With her whole family fully invested in the war effort, her mother and father thought her best chance at a great education was north of the border. So Rosemarie boarded a train to Canada, where she enrolled in a boarding school several hours north of Toronto in North Bay.

Though it was a definite change of pace from what she was used to Stateside, Rosemarie enjoyed the experience of living and learning at school. “It was very good, very nice,” she said of the school. “I really enjoyed my time there.”

The Boy with the Strange Last Name

When she turned 15, Rosemarie returned to the States and begged her mother to attend Fordson High School in Dearborn because, as she says, “it looked like a castle.” She enrolled, and it was at Fordson that she first noticed the boy with the strange last name on the roster for her high school football team.
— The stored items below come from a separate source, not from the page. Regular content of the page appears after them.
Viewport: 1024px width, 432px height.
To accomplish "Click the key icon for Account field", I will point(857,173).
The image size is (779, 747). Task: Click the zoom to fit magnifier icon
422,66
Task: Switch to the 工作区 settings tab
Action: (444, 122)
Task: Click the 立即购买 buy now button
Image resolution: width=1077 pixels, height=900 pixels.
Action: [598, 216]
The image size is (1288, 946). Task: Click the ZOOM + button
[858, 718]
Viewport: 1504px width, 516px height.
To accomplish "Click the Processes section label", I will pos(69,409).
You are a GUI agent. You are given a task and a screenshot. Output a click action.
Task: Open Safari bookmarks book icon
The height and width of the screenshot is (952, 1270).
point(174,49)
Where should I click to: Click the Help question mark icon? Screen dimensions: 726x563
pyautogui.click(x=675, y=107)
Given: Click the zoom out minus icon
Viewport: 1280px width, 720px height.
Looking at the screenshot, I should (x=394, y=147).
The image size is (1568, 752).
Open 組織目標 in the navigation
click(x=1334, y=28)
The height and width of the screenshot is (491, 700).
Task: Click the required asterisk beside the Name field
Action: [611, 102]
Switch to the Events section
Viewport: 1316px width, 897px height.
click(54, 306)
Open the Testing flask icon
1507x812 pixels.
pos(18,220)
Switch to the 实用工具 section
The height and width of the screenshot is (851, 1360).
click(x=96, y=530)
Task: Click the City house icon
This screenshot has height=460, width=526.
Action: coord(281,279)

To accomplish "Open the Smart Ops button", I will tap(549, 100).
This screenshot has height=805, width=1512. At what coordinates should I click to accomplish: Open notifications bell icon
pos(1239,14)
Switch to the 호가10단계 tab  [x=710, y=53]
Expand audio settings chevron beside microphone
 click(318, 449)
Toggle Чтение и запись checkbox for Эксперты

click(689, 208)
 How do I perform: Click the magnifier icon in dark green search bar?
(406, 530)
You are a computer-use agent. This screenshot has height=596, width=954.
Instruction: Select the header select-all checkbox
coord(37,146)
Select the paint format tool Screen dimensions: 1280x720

“When I saw that name, I thought ‘oh, I feel so sorry for the poor girl that marries him and gets that name,’” she said, laughing.  But destiny was not to be avoided; a chance meeting with the strange-named boy during her stint as hallway monitor eventually led to a lifelong romance that would last through 65 years of marriage – and yes, she ended up taking his last name as her own.

Soon after the young couple was married, Rosemarie’s husband was called into the armed forces, serving in the Army during the Korean War. The family moved to Kansas where they lived on a military base, and though he had orders to soon ship out overseas, the war ended just before he was due to leave. Discharged from the military, the family moved back to Michigan where they bought a house in Dearborn Heights and he went to work as a printer for the Big Three.

Grown Kids and Good Grades

While her husband returned to work after his service, Rosemarie stayed at home and raised their six children. “I was lucky enough to be able to stay home,” she said of the time. “And I didn’t go back to work until my husband became a little sick, and then I went back to nursing school.”

At the age of 39 and with some of the kids grown, Rosemarie went back to school and graduated with a degree in nursing. She quickly found work during the day at a doctor’s office while her husband still worked nights. The family thrived during this time, and the rest of her children grew up and pursued interests of their own. Some studied to become teachers; some followed in their father’s steps and joined the service. No matter what they chose to do, they all made Rosemarie proud – and gave her plenty of grandchildren.  Having such a large family has filled her life with an unending joy and happiness.

When her husband illness worsened after more than 60 years of marriage, Rosemarie and her children knew it was time for a change. They found Oakmont Livonia, and with the encouragement of her children, soon moved into a one-bedroom apartment. “I’m so glad we did,” she said. “Everybody’s so pleasant; it’s so neat and clean. My children say ‘Mom, this is the best place’ and I agree with them.”